Exercise aim:
Look through the data below for the line with "Select the Host header line", and transcribe it exactly together with each line after it up to and including the line with "This screenshot has height=431, width=714.". Give nothing else.

Entries shown:

__________

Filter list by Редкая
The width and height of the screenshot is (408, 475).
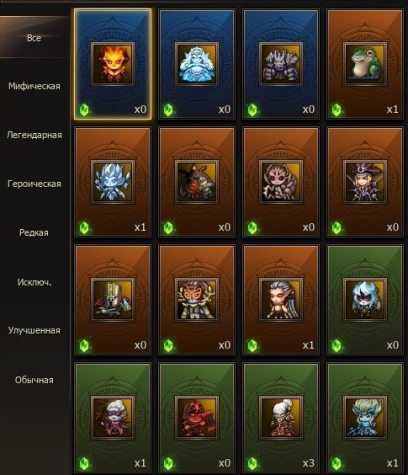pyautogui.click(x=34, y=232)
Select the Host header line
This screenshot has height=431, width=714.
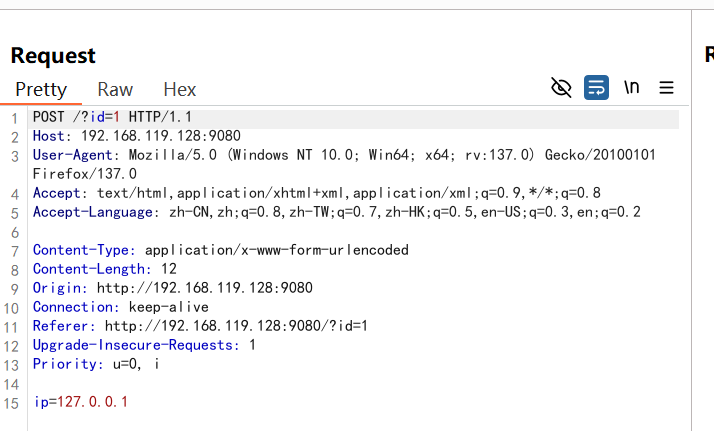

__________

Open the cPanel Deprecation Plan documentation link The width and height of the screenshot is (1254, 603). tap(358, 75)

__________

Answer for the task:
Select the Host header line
This screenshot has height=431, width=714.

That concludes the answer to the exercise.